**TASK REQUIREMENTS:**
[a] According to the review of Politica, what are the titles of Yumna Kassab's two previous novels?
[b] Quote the review of Politica word for word, from "- Yet Kassab" up to and including "dispossession and displacement’.".

**PASSAGE TO READ:**
BEGIN

Wednesday, January 31, 2024

Yumna Kassab, Politica


- This new novel from Yumna Kassab is a challenging read. I was really enthralled by her two previous novels Australiana and The Lovers, but in Politica she adopts a more nebulous style, exploring the world of her many characters in a suggestive, less realistic, way. 

- She takes us to the Middle East and to an unidentified country, spanning decades of time from the late twentieth century. Some of her characters live throughout that entire period, but most don't. The book has numerous chapters of only two or so pages. 

- Yet Kassab combines poetry and prose in her portrayal of the lives of the citizens of the country through its periods of war and peace. There are families of children, parents and grandparents, and they are rarely safe. Death surrounds them. War takes its victims. They have hopes and dreams, and they find real comfort in each other in their homes and communities. Some believe in the need for revolution and others in the need for negotiation and peace. ‘They mean to erase us from the face of the earth. This is one continuous tale of dispossession and displacement’.

- Of course we think of today's wars in Gaza and Ukraine, and the ugliness of both, but Kassab is careful not to tread on that ground. She generalises and focuses on the individuals caught up in mundane, day to day routines, and their hopes and dreams. But her insights are often profound, and her prose engrossing. 

- One section of the book is titled 1973, where we explore the life of the delightful Salma. She's full of anxieties but she does stuff. She learns to fish, drives to the countryside for a day, travels overseas with Zahra and bores her friends telling them about it later, her nephew Dawood is a bragger, she dreams of the dead, she regrets not emigrating overseas - free education, free hospitals, etc, she can’t afford to buy groceries, the war has stopped but is there peace although there are elections, she resists engaging in politics now, is she a sellout, Ahmed proposed but she declined. ‘There was a war. It broke over them. They never found their way back and they did not find whatever it was they each privately wished for…Her life has momentum but no direction…’ 

- There are many short stories of seemingly unrelated events, but the prime focus is always the people and how they deal with them. Although the war may be relegated to history now, its effects are still felt. 

- Kassab has the gift of forcing you to confront these seemingly simple but profoundly meaningful lives with their rhythms and memories. 

There are many bodies buried in this ground.
   Some of the dead are only bones.
   Others are more recent. Their burial was hurried, done in 
the dark, ground covered so it did not appear disturbed.
   I have watched for many years.
   When the world is troubled, there are more secrets to put
to sleep in the earth, in the night-time when they believe no
eyes can see.
   I watch. There are others - humans - who believe this park
can shelter their terror and their dreams.
  There is always the watcher, one of lightness on the right,
the scribe of darkness on the left, and then the Great One who
not even the smallest detail escapes.
  The world may not see. There may be no witness in the
living but the record is always kept. The weight of history is
layers, and it does not disappear, no matter how oblivious 
is humanity.


- When reading this novel you may be tempted to bail at times, but stay with it. It's well worth it.

END

[Saved entries]
BEGIN

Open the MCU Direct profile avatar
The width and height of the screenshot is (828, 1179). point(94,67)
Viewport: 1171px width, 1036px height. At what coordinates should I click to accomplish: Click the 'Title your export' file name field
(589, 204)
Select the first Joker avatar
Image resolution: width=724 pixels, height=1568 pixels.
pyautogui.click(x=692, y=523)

END

**TASK RESULTS:**
[a] Australiana and The Lovers.

[b]
- Yet Kassab combines poetry and prose in her portrayal of the lives of the citizens of the country through its periods of war and peace. There are families of children, parents and grandparents, and they are rarely safe. Death surrounds them. War takes its victims. They have hopes and dreams, and they find real comfort in each other in their homes and communities. Some believe in the need for revolution and others in the need for negotiation and peace. ‘They mean to erase us from the face of the earth. This is one continuous tale of dispossession and displacement’.